As you might be aware, I have been experimenting with AWS as a remote GPU-enabled machine for a while, configuring Jupyter Notebook to use it as a backend. It seemed to work fine, although costs did build over time, and I had to always keep in mind to shut it off, alongside with a couple of other limitations. Long story short, around 3 months ago I decided to build my own machine learning rig.
My idea in a nutshell was to build a machine that would only act as a server, being accessible from anywhere to me, always ready to unleash its computational powers on whichever task I’d be working on. Although this setup did take some time to assess, assemble and configure, it has been working flawlessly ever since, and I am very happy with it.
Let’s start with hardware. This would include the server PC and some basic peripherals: I didn’t even bother to buy a monitor or a mouse, as I only intended to use this machine remotely from CLI. My main considerations were performance in machine learning tasks and extensibility in case I decided to upgrade at some point. This is the config I came up with.
|Video Card||EVGA GeForce GTX 1080 8GB Superclocked Gaming ACX 3.0 Video Card||£629.84|
|Motherboard||Asus Z170-PRO ATX LGA1151 Motherboard||£129.99|
|CPU||Intel Core i5-6400 2.7GHz Quad-Core Processor||£161.99|
|Memory||Corsair Vengeance LPX 32GB (2 × 16GB) DDR4-3200 Memory||£182.86|
|Storage||Samsung 850 EVO-Series 1TB 2.5” Solid State Drive||£295.98|
|Power Supply||EVGA SuperNOVA G2 650W 80+ Gold Certified Fully-Modular ATX Power Supply||£89.99|
|Case||NZXT S340 (White) ATX Mid Tower Case||£59.98|
|Keyboard||Microsoft ANB-00006 Wired Slim Keyboard||£11.63|
Let’s break this list down and I will elaborate on some of the choices I made.
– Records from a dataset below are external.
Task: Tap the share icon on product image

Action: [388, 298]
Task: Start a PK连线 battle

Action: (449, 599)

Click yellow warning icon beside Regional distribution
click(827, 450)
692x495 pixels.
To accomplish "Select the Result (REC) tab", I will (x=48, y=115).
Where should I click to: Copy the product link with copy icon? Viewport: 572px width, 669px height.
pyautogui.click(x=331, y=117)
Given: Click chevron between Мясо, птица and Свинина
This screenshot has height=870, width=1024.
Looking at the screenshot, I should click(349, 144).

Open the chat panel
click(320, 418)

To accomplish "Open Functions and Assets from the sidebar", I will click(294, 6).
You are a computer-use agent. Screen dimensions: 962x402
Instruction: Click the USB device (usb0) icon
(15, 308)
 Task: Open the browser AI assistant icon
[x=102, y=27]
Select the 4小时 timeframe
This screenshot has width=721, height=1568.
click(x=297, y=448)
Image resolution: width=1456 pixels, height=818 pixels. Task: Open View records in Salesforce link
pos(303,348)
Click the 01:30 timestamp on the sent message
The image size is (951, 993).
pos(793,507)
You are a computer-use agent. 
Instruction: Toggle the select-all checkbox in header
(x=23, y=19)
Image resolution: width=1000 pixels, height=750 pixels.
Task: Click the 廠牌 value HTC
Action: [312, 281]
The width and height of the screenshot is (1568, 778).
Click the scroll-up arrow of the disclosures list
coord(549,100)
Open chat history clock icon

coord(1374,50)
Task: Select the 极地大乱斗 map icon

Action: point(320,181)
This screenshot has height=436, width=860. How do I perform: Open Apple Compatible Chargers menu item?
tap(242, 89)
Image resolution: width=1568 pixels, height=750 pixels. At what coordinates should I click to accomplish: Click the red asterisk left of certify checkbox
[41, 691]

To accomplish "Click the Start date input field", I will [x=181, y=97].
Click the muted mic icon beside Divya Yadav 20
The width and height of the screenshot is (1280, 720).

This is the most crucial part. After serious consideration and leveraging the budget I decided to invest into EVGA GeForce GTX 1080 8GB card backed by Nvidia GTX 1080 GPU. It is really snappy (and expensive), and in this particular case it only takes 15 minutes to run — 3 times faster than a g2.2xlarge AWS machine! If you still feel hesitant, think of it this way: the faster your model runs, the more experiments you can carry out over the same period of time.
ASUS Z170 Pro had some nice reviews, and, most importantly, is capable of handling a maximum of two massive GPUs like GTX 1080. Yes, GTX 1080 is pretty large and is going to take 2 PCI slots on your motherboard — something to keep in mind if you plan to stack them in future. Asus Z170 even supports SLI, although you wouldn’t need it if you are only using GPUs for machine learning tasks. It supports a maximum 64 Gb of RAM which should also be enough if I decide to upgrade.
This part was easy. I simply went with what was not too expensive, and didn’t pursue any outstanding computational power here — this happened to be Intel Core i5-6400 at the moment. I was thinking of buying a neat and quiet Noctua cooler at first, but the stock one seems to just do the job and is pretty quiet as well, so I never bothered to replace it.
I went with 32GB (2 × 16GB) DDR4-3200, although it actually works at a lower clock rate. However, the important part was to get 2 × 16 Gb modules, so that they only occupy 2 out of 4 available motherboard slots. In this case whenever I realise I need more RAM, I can simply get 2 more memory modules and bump it up to 64 Gb.
I decided to go with a Samsung 1 TB SSD for a system drive, and that is where OS would go. However currently I use it for everything, and still have an option of adding an additional 4-6 Tb HDD when I start working with fairly large datasets.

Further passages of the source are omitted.